Within the MCP framework, host applications (such as Claude Desktop or Integrated Development Environments) utilize MCP clients to interact with servers. Each client maintains a distinct, stateful session with a server, handling protocol negotiation and message routing. Servers, like the WordPress MCP plugin, provide specific capabilities and expose resources, tools, and prompts. In this ecosystem, Large Language Model (LLM) applications typically function as or drive the host applications, initiating connections, managing client permissions, and coordinating the overall AI/LLM integration with external services. This allows for diverse interactions, from a simple chatbox on a website to sophisticated LLM-driven desktop applications. The WordPress MCP plugin is an implementation of this protocol, specifically tailored for the WordPress ecosystem.
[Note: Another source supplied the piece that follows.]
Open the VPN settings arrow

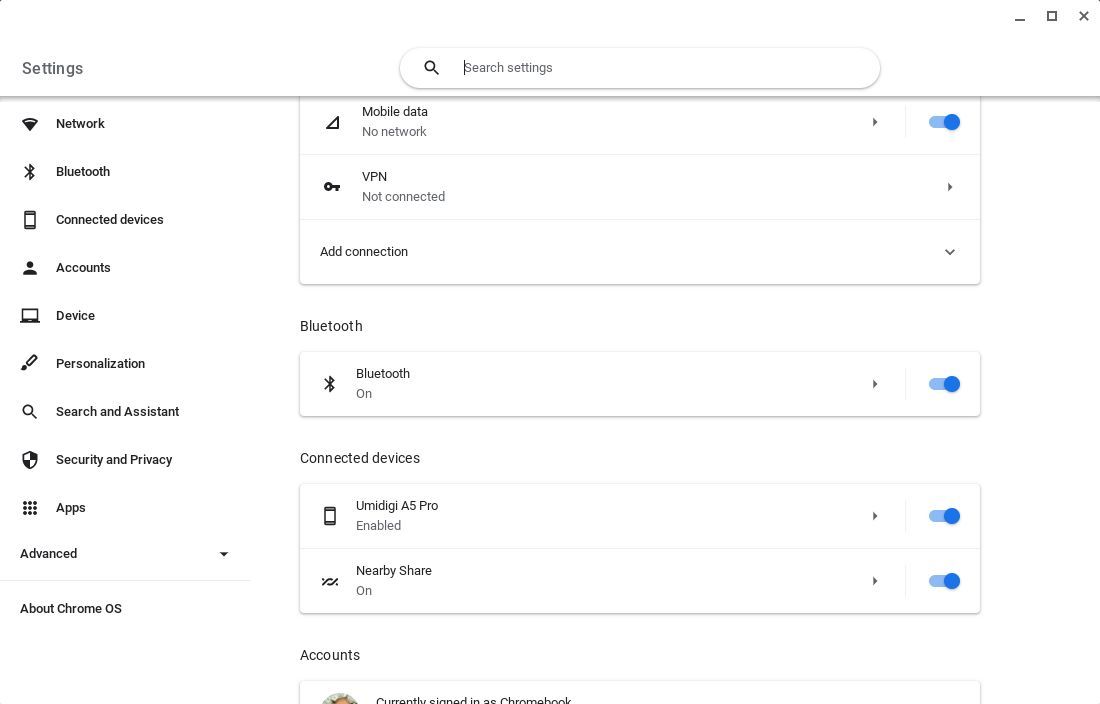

Type “Create 10 draft blog posts titled ‘Create a new News piece post with dummy content.” and hit enter. The AI will immediately call the MCP createPost tool (or equivalent) in a loop to produce those entries. This is a huge time-saver when you need filler content for theme development or want to bootstrap a new site section. Similarly, the agent could update or delete posts in bulk via natural language commands. Other things such as “Install and activate the Gutenberg, Query Monitor, and FakerPress plugins.” can be done as well. Instead of manually downloading or using WP-CLI, an AI can trigger the plugin installation tools provided by the MCP plugin. This could extend to theme activation, toggling settings, or other configuration changes – all by asking the AI, which then calls the proper WordPress REST API endpoints behind the scenes. All these things are possible thanks to MCP and some code by Automattic and other parties, although it requires installation and configuration first.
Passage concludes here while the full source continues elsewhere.